> [Selected text]:

※ ※ ※

Thursday, November 02, 2006

Bob Barker - American Icon and Host Of "Price Is Right" Retires - Video

I now know I've been around a bit when this happens. I have grown up with Bob Barker, patted myself on the back for rightly guessing a price, dreaming that I was the winner of the showcase, and drolling over the Price Is Right girls. Well, the last part of that remains, but Barker, the real symbol of the show and an American icon, has retired. Here's an article by E! Online and selected YouTube Clips to celebrate Bob Barker.

Bob Barker Retiring
by Natalie Finn - E!Online

Tue, 31 Oct 2006 06:44:50 PM PST

The price isn't going to be quite as right come next June.

Bob Barker announced Tuesday he will retire in 2007 after 50 years in television, 35 of which he spent as the host of The Price Is Right.

※ ※ ※

> [Dataset extract]:
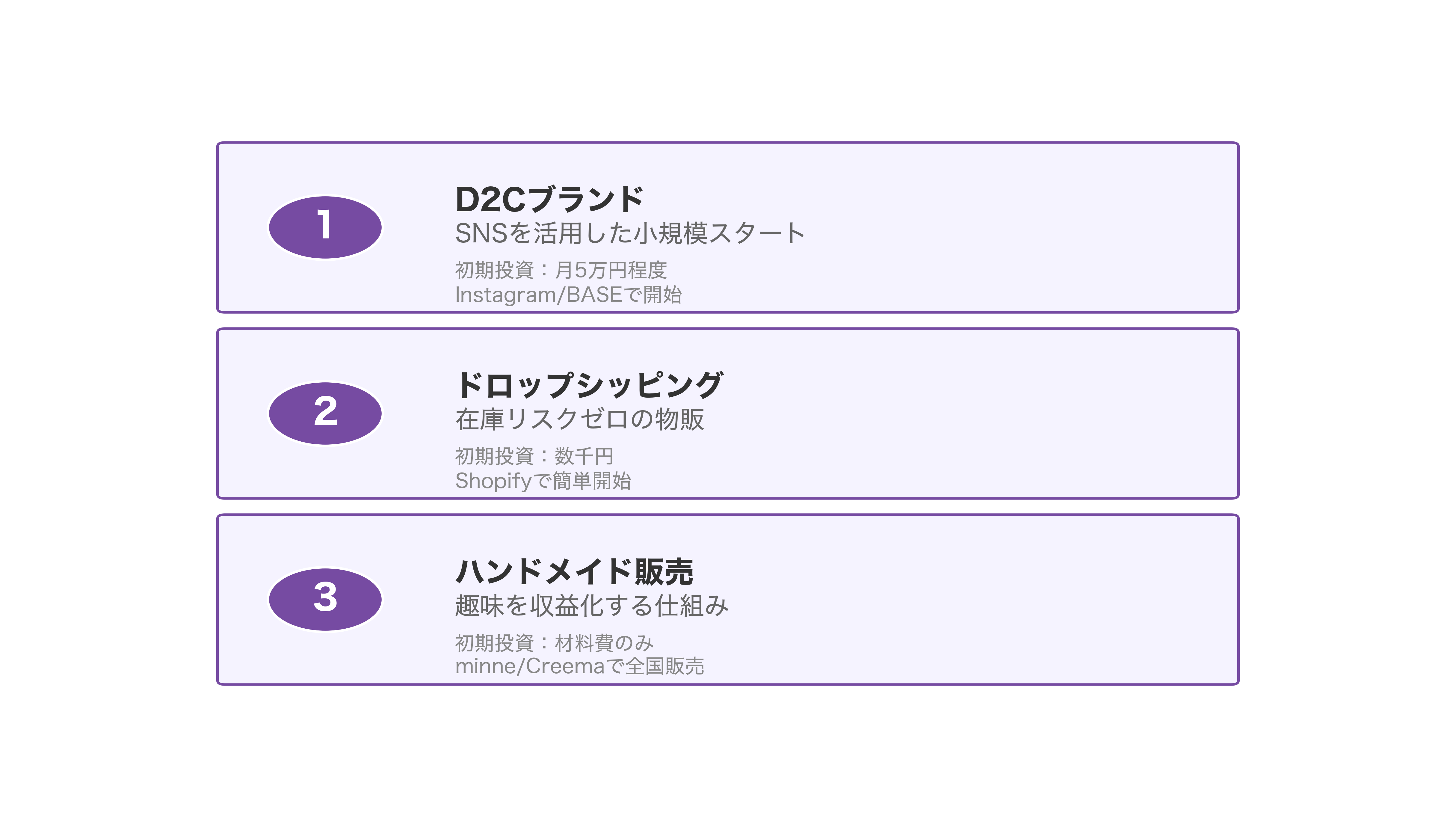Click the Shopifyで簡単開始 text

[x=543, y=481]
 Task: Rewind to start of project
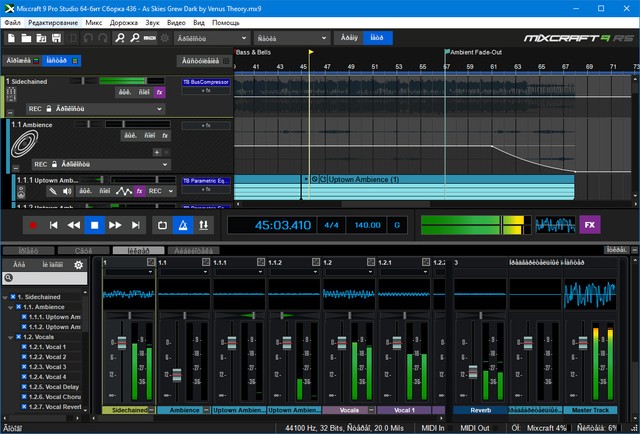(x=53, y=225)
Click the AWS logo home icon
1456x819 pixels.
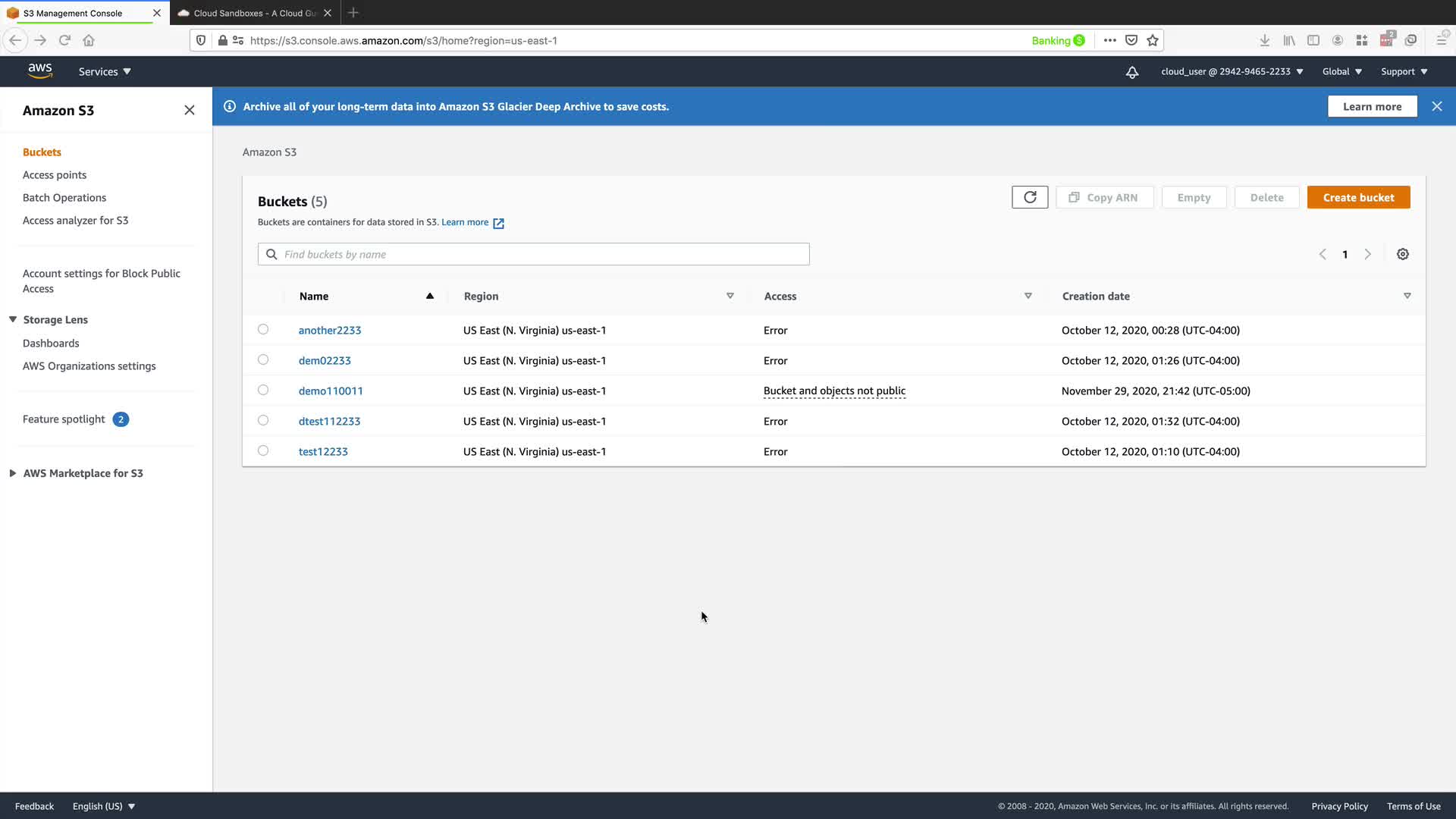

※ ※ ※

> [What you will do]:
**a)** Return everything in the Bob Barker retirement post from "I now know I've" down to "celebrate Bob Barker.", copied word for word.
**b)** According to the Bob Barker retirement post, how many years was Barker the host of The Price Is Right?
**c)** Could you continue the Bob Barker retirement post from the point where it stops?

> [Results of the exercise]:
**a)**
I now know I've been around a bit when this happens. I have grown up with Bob Barker, patted myself on the back for rightly guessing a price, dreaming that I was the winner of the showcase, and drolling over the Price Is Right girls. Well, the last part of that remains, but Barker, the real symbol of the show and an American icon, has retired. Here's an article by E! Online and selected YouTube Clips to celebrate Bob Barker.

**b)** 35 years

**c)**
"I will be 83 years old on Dec. 12, and I've decided to retire while I'm still young," the famed daytime personality told the Associated Press. "I've gone on and on to this ancient age because I've enjoyed it. I've thoroughly enjoyed it, and I'm going to miss it."

While Barker has considered hanging it up for the past 10 years, he said he's been having too much fun to walk away for good, but he figured reaching his golden anniversary was an "appropriate" time.

"I'm just reaching the age where the constant effort to be there and do the show physically is a lot for me," he said, sounding a bit like another TV icon who announced his intention to slow down after half a century on the air, 60 Minutes' Mike Wallace.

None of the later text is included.